TASK BRIEF »
Copy out word for word the passage of the article on the Amazon facility in Woodbury, Minnesota, that opens with the words "He added that" and closes with "for this story.".

(RNS) — A new Amazon sorting facility in Woodbury, Minnesota, is taking its employees’ religious needs seriously, adding new “ablution stations” for ritual hand and foot washing and three rooms that people of any faith may use for prayer or meditation.
The 550,000-square-foot facility, which opened this month, employs about 300 Somalis and Somali Americans, many of them refugees from the generation-long civil war in the east African nation. Minnesota is home to as many as 80,000 Somali immigrants, more than half of those living in the United States. More than 99% of Somalians are Muslim.
A stop for packages moving between Amazon warehouses and their shipping destinations, the Woodbury center includes signs in Somali as well as translation services. Other accommodations for all employees include lactation rooms for nursing mothers and soundproof booths for phone calls.
Jaylani Hussein, executive director for CAIR-MN, the local chapter for the Council on American-Islamic Relations, told Religion News Service that while CAIR-MN celebrates the move, in many ways, it’s the bare minimum.
“In Minnesota, for the companies that we work with, it’s pretty standard,” he said about the prayer and ablution stations. “Some have been doing this since the ’90s, and others have gone beyond by making sure that even bathrooms are inclusive for people who prefer bidets.”
He added that other companies offer holiday pay for Muslim holidays, something he said Amazon locations in Minnesota have yet to commit to.
“Amazon does pride itself in its ability to listen to the employees to make sure that they have that direct conduit to leaders of our facilities (and) to make sure that they have the safest and most inclusive workplaces possible,” Scott Seroka, an Amazon public relations manager, told local news channel KSTP-TV. Amazon did not directly respond to request for comment for this story.

RAW DATA »
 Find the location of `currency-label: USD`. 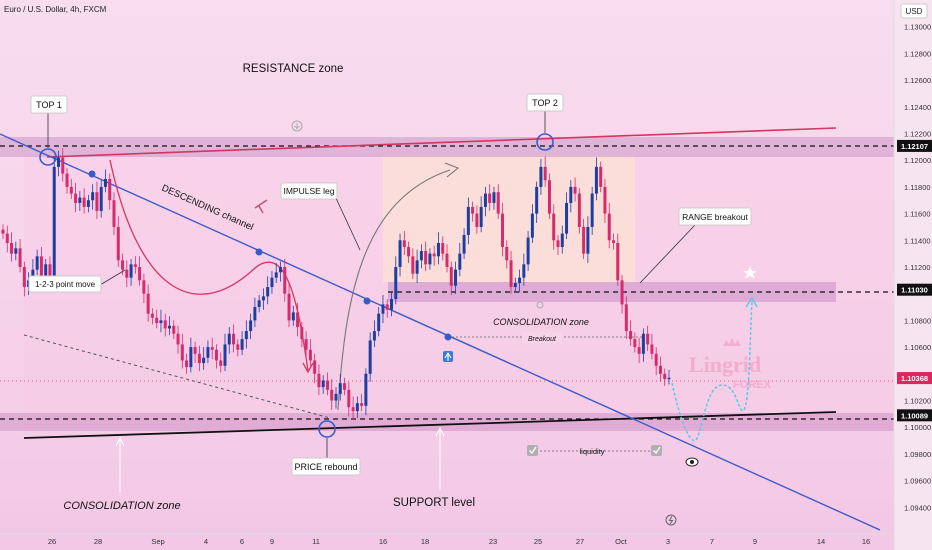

RESULT FOR THIS TASK »
He added that other companies offer holiday pay for Muslim holidays, something he said Amazon locations in Minnesota have yet to commit to.
“Amazon does pride itself in its ability to listen to the employees to make sure that they have that direct conduit to leaders of our facilities (and) to make sure that they have the safest and most inclusive workplaces possible,” Scott Seroka, an Amazon public relations manager, told local news channel KSTP-TV. Amazon did not directly respond to request for comment for this story.